With this approach, we've created an efficient pipeline:

  1. Extract text from a PDF using an OpenAI Assistant
  2. Structure that data using Structured Outputs
  3. Pipe the structured JSON directly into SQL Server tables

And to make things even more efficient, it can be wrapped up into a combo command like I did with Import-DbaiFile.

1$params = @{
2    Path           = "C:\Logs\user_activity.log"
3    JsonSchemaPath = "C:\Schemas\activity_log_schema.json"
4    SqlInstance    = "auditdb01"
5    Database       = "compliance_logs"
6    Schema         = "dbo"
7    SystemMessage  = "Extract and validate user activity logs for compliance"
8}
9Import-DbaiFile @params

In this example, the activity_log_schema.json is used to structure the free-text in user_activity.log. Then, that structure is written to the compliance_logs database on auditdb01. Cool suggestion from ChatGPT for that example.

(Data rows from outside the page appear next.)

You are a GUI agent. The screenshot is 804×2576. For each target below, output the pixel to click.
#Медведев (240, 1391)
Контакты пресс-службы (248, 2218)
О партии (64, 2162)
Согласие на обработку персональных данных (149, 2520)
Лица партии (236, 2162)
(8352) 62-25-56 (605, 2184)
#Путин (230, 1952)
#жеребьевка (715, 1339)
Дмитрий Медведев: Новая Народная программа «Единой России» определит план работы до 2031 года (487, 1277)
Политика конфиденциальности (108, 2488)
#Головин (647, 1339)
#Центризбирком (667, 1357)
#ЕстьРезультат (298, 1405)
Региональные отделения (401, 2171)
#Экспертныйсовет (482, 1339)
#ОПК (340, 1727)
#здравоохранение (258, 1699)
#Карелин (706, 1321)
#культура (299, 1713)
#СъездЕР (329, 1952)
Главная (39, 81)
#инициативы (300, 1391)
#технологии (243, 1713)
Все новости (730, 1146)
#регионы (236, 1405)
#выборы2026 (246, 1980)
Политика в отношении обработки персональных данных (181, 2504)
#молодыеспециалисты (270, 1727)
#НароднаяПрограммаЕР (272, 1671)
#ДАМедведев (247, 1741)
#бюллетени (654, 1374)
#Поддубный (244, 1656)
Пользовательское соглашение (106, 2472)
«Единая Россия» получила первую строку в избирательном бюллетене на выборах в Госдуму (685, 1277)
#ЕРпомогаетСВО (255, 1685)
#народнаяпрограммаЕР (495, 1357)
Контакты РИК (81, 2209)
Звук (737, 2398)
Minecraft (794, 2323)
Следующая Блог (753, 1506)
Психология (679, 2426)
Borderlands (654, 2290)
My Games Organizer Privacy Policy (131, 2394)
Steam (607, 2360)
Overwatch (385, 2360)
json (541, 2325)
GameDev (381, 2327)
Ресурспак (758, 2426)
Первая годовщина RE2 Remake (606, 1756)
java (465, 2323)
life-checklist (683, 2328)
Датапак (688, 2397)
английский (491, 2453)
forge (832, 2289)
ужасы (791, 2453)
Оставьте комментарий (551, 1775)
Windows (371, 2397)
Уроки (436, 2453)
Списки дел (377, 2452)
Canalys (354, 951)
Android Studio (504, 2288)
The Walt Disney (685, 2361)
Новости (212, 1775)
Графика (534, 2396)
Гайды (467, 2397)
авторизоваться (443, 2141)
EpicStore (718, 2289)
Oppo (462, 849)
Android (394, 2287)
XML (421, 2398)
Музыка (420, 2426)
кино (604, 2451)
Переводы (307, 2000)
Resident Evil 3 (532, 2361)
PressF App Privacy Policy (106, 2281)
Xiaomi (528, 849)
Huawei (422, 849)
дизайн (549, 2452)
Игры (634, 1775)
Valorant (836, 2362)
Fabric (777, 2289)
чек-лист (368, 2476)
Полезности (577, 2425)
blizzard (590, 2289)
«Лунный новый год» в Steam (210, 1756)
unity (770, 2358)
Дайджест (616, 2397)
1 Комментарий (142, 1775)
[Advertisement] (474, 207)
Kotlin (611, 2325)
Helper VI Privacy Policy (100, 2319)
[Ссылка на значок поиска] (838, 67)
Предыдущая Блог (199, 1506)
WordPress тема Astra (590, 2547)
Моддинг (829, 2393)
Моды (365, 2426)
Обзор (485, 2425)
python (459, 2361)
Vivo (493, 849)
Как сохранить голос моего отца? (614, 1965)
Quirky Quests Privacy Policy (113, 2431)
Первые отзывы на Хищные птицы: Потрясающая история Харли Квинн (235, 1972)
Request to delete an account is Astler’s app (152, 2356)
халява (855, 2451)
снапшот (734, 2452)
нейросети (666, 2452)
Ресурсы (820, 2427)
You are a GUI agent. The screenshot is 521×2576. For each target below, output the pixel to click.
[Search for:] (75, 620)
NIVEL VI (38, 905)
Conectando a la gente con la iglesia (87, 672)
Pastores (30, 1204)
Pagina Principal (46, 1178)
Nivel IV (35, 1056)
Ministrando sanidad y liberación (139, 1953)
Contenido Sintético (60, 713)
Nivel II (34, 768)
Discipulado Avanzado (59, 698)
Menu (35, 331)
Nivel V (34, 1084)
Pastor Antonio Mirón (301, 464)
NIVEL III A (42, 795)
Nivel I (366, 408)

I wonder if it could be given audit guidelines and help set a true/false bit for if a machine or activity is in compliance.

One thing you'll notice is that there's a bit of latency for this entire operation (vet pdf to markdown to structured object takes about 45 seconds). I'm certain this will speed up in the future and I'm not worried about it.

By the way, OpenAI is not the only organization to create something like this. It seems pretty common and you can even do it locally. I'll be taking a look at that, maybe next.

Functionality like Structured Outputs further convinces me that once organizations are on board with AI and AI is a wee-bit more reliable, this has got to be the future.